July 30th, 2002, 10:52 PM
What to do....
I just recently came across 6 computers at a single university that have a vulnerable SSHd. I am pretty sure there are more than that, but I do not want to snoop too deep. I am wondering whether to e-mail the university and aware them of their vulnerabilities, but I am not sure how to go about it. Could anyone give me some advice/suggestions with what to do. Of course another option is to just walk away from the situation. Anyone?
July 30th, 2002, 11:02 PM
Tapr00t if you go to school there, find out who the IT guy is and what kind of person he is and you will know if you should let him know. Usually you will get thanked for the info. If you don't go to school there, then it maybe a bad idea to report this. But if you still think you should, try doing so anonymously...
Just my take on the situation...
- The mind is too beautiful to waste...
July 30th, 2002, 11:05 PM
I'd leave it alone.
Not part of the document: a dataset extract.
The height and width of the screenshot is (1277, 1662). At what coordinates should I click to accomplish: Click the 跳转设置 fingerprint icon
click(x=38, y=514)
You don't want anyone to suspect you of anything. Unless you know someone in their tech department, don't bother. I remember once I found a vulnerability in my ISP's web site, but I didn't tell them because I wouldn't want my service cut. People might not always believe you have good intentions even when you do if it looks like you're meddling places you shouldn't. There are thousands of vulnerable computers... Can't help them all. Sorry.